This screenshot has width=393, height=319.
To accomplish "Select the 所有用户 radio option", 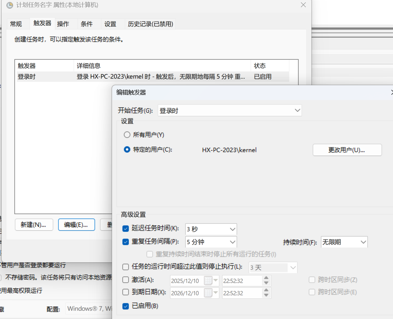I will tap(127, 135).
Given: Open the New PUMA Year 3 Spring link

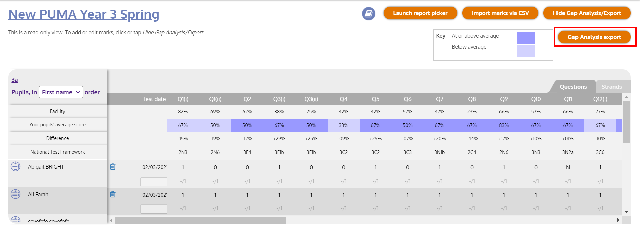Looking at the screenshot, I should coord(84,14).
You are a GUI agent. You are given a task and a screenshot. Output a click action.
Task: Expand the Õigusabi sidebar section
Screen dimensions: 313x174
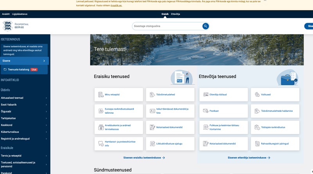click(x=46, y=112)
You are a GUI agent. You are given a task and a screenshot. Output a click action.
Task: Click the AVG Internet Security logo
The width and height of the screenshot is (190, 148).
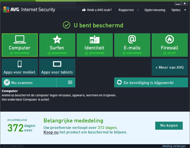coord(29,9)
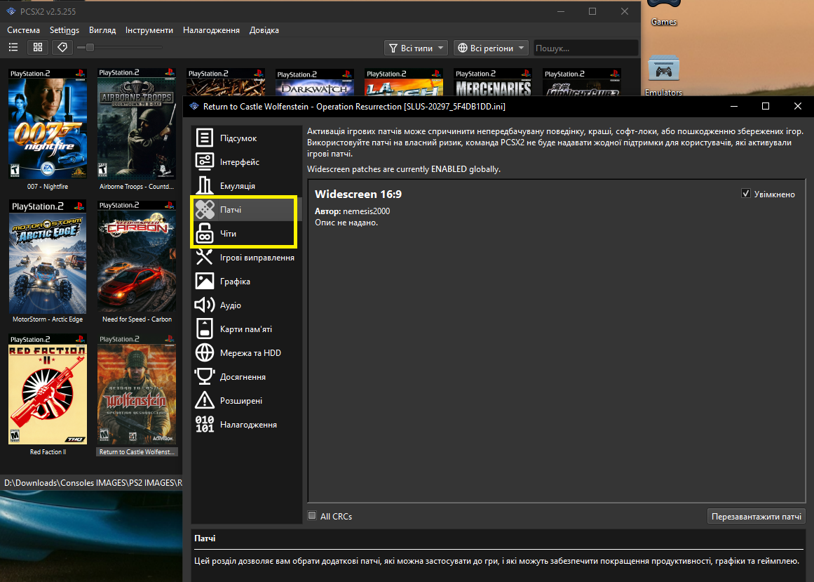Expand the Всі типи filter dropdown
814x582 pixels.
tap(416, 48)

--*--

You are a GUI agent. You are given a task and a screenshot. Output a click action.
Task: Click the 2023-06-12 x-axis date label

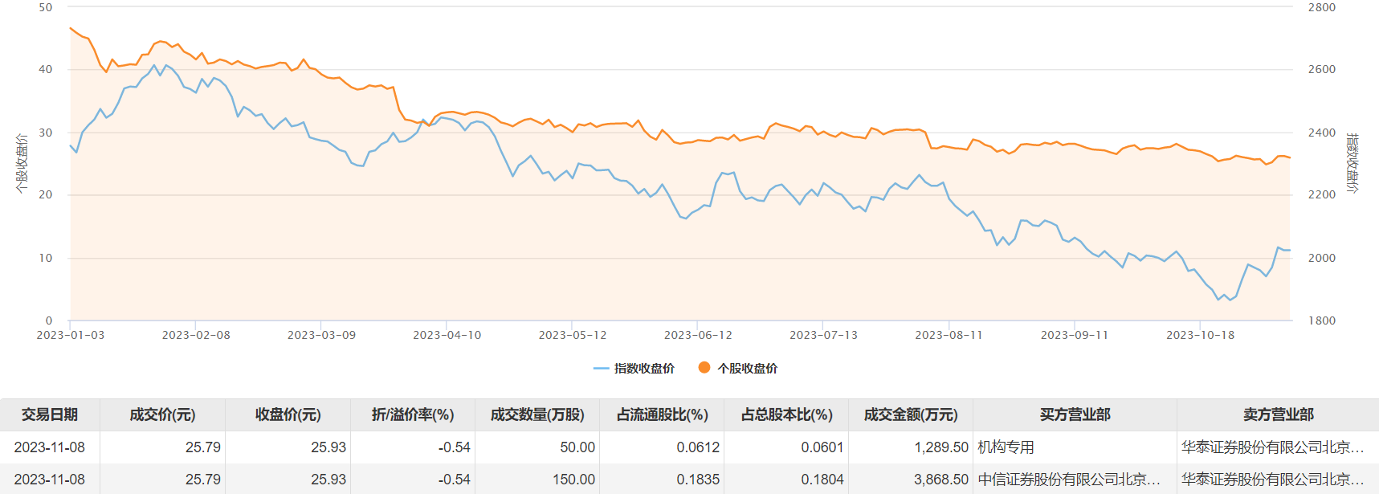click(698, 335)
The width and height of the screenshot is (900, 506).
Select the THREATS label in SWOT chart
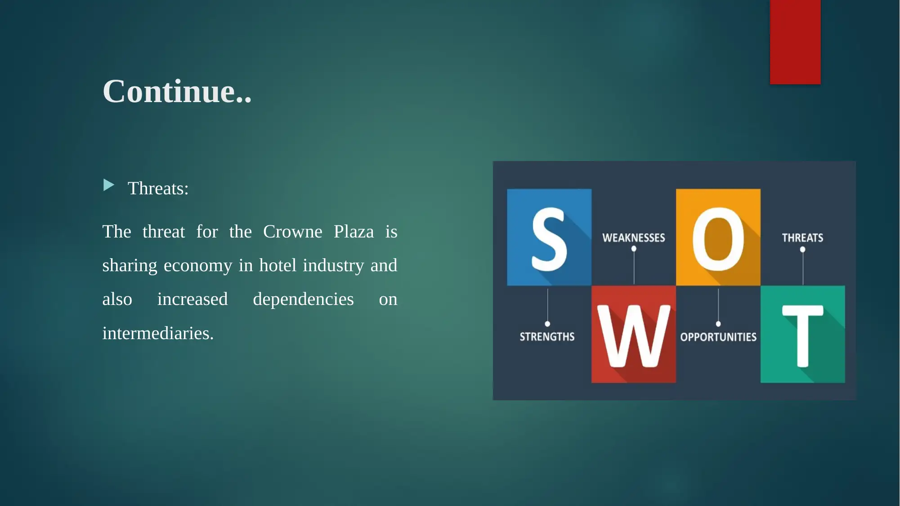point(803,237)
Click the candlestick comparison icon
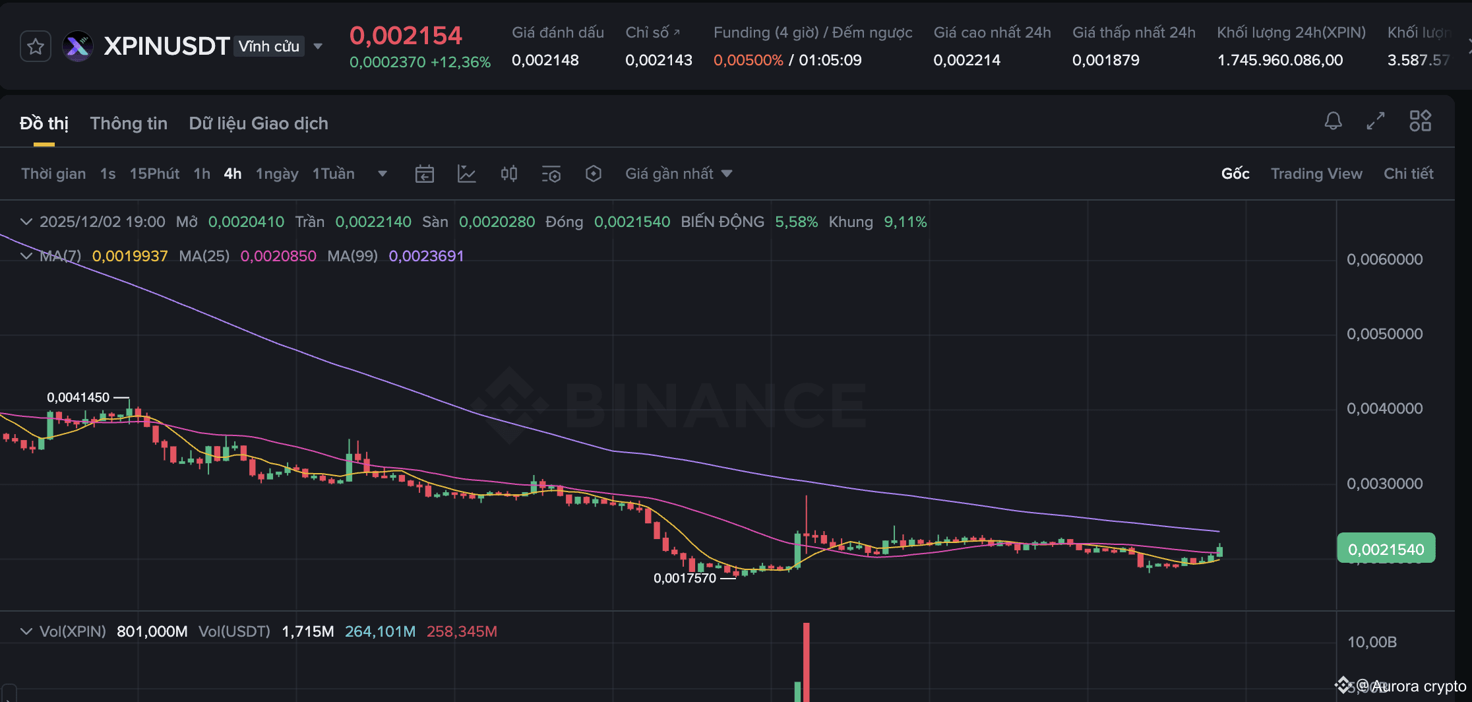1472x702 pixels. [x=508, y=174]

--*--

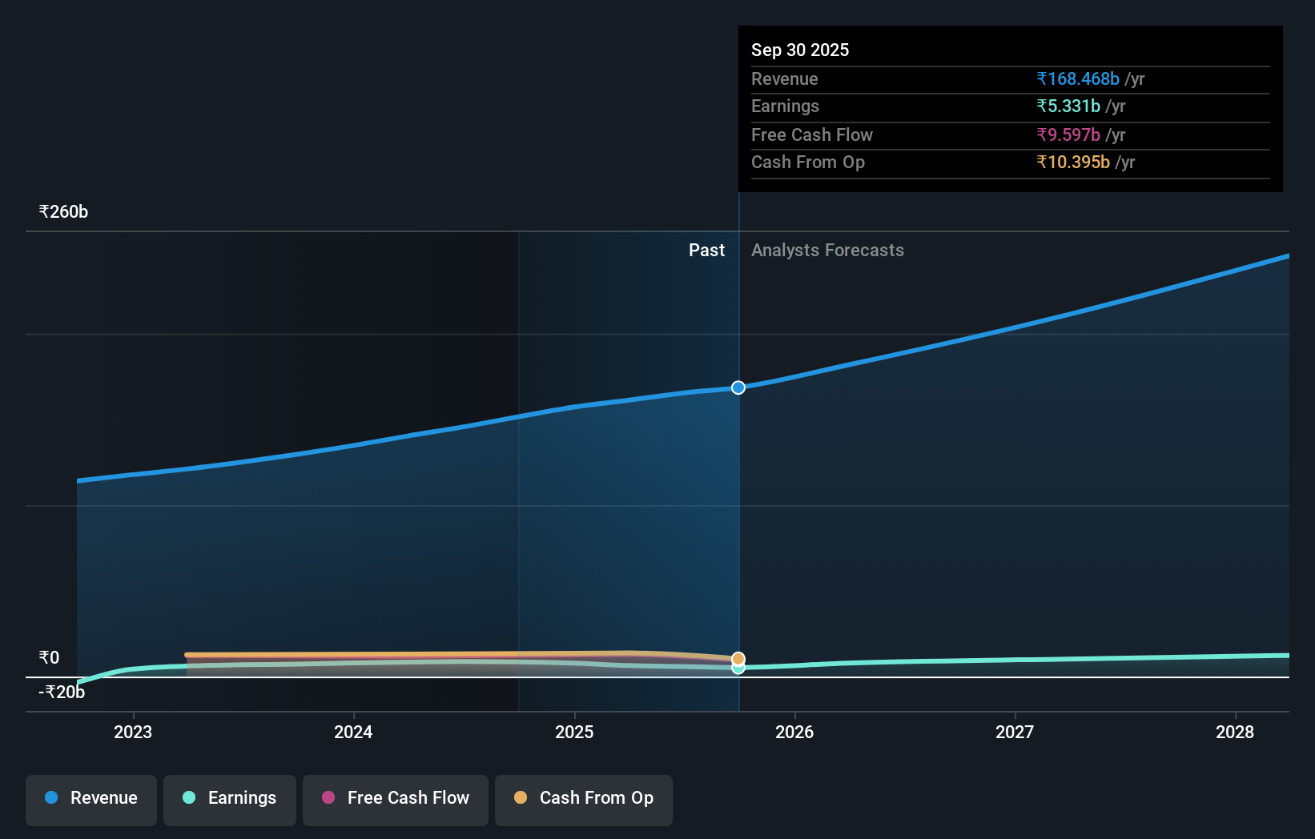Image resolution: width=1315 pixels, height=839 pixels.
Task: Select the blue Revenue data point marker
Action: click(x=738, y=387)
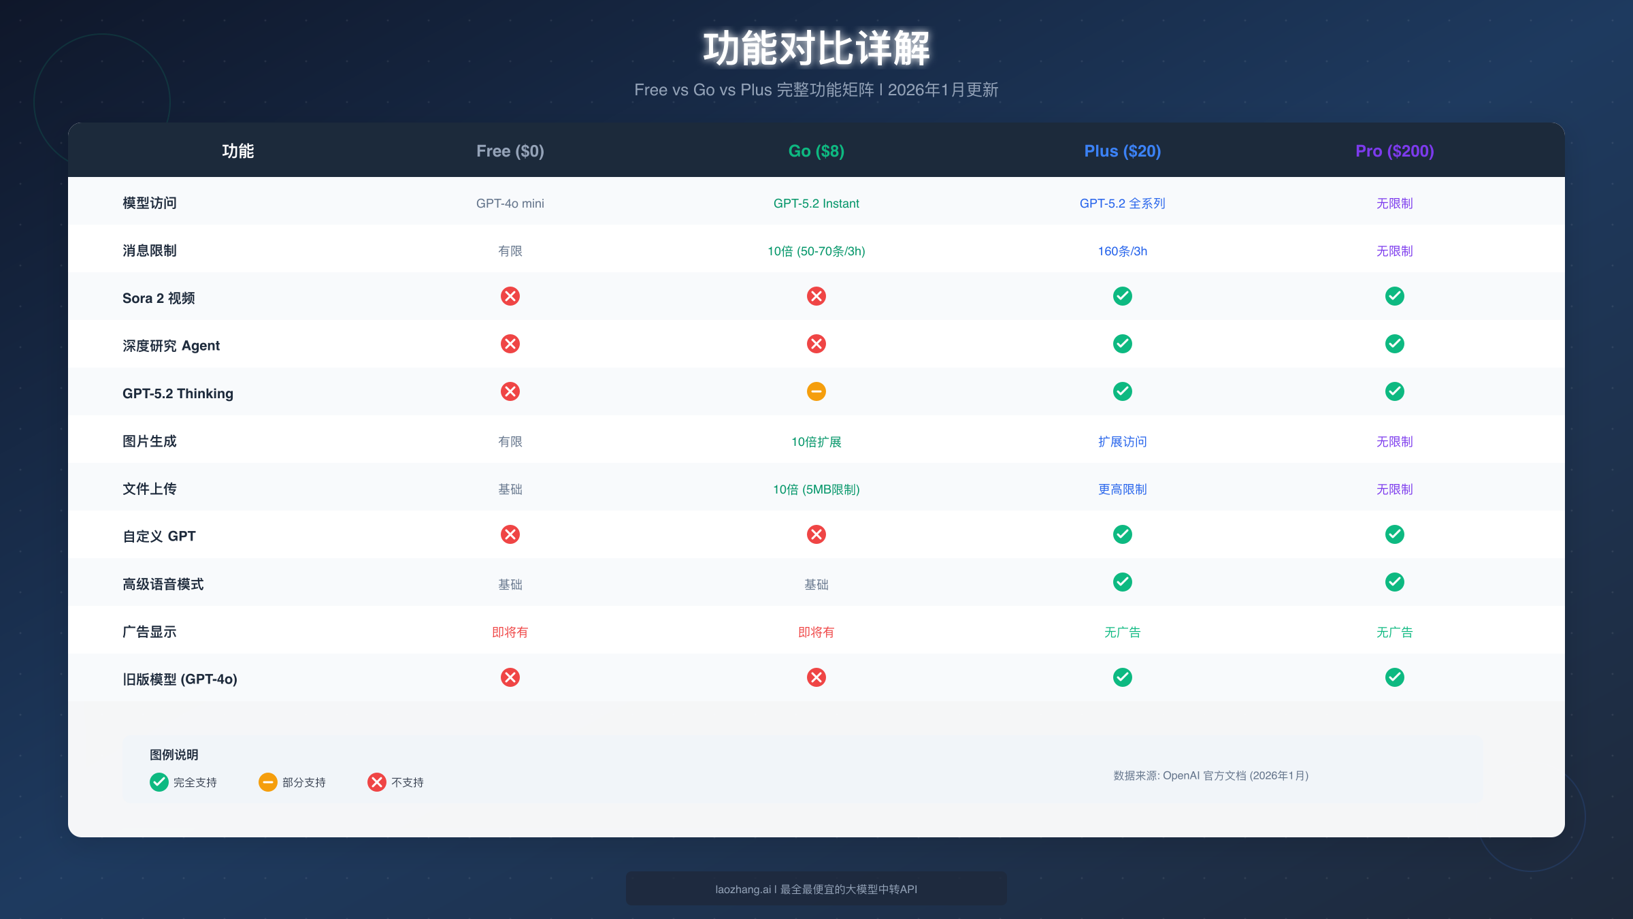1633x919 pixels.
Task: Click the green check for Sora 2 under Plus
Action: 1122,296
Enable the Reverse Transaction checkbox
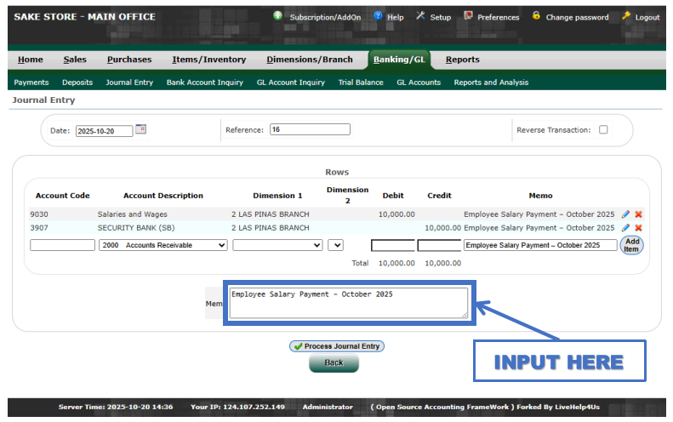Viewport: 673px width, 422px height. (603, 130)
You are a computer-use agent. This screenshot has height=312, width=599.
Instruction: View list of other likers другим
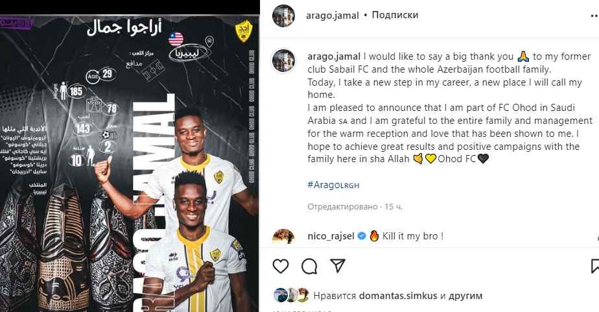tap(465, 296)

--*--

### Your goal:
Copy the entries above verbatim, starting at the line that contains "Image resolution: width=1315" and ending at the line that contains "tap(465, 296)", including both of those lines. Omit the pictures from your copy.

### Solution to the exercise:
Image resolution: width=1315 pixels, height=839 pixels.
Task: Select the blue Revenue data point marker
Action: click(x=738, y=387)
1633x919 pixels.
Task: Click the green check for Sora 2 under Plus
Action: 1122,296
Enable the Reverse Transaction checkbox
Viewport: 673px width, 422px height. (603, 130)
You are a computer-use agent. This screenshot has height=312, width=599.
Instruction: View list of other likers другим
tap(465, 296)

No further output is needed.